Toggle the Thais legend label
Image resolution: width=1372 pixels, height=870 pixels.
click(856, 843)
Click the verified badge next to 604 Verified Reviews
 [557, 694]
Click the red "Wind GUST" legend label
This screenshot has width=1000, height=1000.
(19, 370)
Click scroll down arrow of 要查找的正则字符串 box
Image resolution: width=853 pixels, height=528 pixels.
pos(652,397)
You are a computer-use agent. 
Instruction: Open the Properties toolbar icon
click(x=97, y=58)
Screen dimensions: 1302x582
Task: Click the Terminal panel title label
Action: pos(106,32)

* _Instructions for the task_: Retype the entries exactly; leave nothing out.

* _Your solution_:
Toggle the Thais legend label
Image resolution: width=1372 pixels, height=870 pixels.
click(856, 843)
Click the verified badge next to 604 Verified Reviews
 [557, 694]
Click the red "Wind GUST" legend label
This screenshot has width=1000, height=1000.
(19, 370)
Click scroll down arrow of 要查找的正则字符串 box
Image resolution: width=853 pixels, height=528 pixels.
pos(652,397)
You are a computer-use agent. 
Instruction: Open the Properties toolbar icon
click(x=97, y=58)
Screen dimensions: 1302x582
Task: Click the Terminal panel title label
Action: pos(106,32)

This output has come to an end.